# TRY IT
Reproduce the line that holds "Screen dimensions: 1176x629" together with all the lines after it up to the end of the entries.

# DATASET EXCERPTS

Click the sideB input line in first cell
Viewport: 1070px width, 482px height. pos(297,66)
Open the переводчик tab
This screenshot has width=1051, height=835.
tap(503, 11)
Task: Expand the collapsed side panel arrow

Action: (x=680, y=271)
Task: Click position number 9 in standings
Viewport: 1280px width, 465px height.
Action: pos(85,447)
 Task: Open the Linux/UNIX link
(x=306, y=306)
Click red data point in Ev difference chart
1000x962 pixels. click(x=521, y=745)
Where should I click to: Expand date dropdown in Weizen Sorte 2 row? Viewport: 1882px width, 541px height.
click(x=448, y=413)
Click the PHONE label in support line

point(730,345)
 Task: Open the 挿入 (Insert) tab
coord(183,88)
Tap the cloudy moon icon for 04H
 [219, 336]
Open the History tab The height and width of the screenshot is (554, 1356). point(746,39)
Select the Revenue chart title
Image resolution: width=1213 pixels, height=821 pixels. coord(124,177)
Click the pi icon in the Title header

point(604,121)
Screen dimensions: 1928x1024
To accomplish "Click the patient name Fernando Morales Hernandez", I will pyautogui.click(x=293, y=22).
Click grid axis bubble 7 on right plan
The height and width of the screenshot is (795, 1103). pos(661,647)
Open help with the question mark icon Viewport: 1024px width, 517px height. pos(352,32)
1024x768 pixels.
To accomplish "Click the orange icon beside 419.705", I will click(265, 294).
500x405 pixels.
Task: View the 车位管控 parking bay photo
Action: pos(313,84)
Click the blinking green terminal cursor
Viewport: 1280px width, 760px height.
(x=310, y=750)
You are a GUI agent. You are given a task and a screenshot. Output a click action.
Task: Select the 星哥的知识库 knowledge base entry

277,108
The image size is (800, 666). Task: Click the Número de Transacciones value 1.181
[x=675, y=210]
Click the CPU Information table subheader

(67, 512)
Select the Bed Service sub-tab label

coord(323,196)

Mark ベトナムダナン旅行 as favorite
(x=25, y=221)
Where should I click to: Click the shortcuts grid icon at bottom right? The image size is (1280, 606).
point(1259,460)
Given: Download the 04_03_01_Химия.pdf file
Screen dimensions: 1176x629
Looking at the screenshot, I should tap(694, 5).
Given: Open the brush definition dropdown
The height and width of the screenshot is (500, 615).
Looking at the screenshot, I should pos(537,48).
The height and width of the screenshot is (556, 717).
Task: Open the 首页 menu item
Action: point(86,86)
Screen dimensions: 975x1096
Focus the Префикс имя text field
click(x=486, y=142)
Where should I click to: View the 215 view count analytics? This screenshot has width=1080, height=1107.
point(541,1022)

# PROBLEM SOLUTION
Screen dimensions: 1176x629
Looking at the screenshot, I should tap(694, 5).
Given: Open the brush definition dropdown
The height and width of the screenshot is (500, 615).
Looking at the screenshot, I should pos(537,48).
The height and width of the screenshot is (556, 717).
Task: Open the 首页 menu item
Action: point(86,86)
Screen dimensions: 975x1096
Focus the Префикс имя text field
click(x=486, y=142)
Where should I click to: View the 215 view count analytics? This screenshot has width=1080, height=1107.
point(541,1022)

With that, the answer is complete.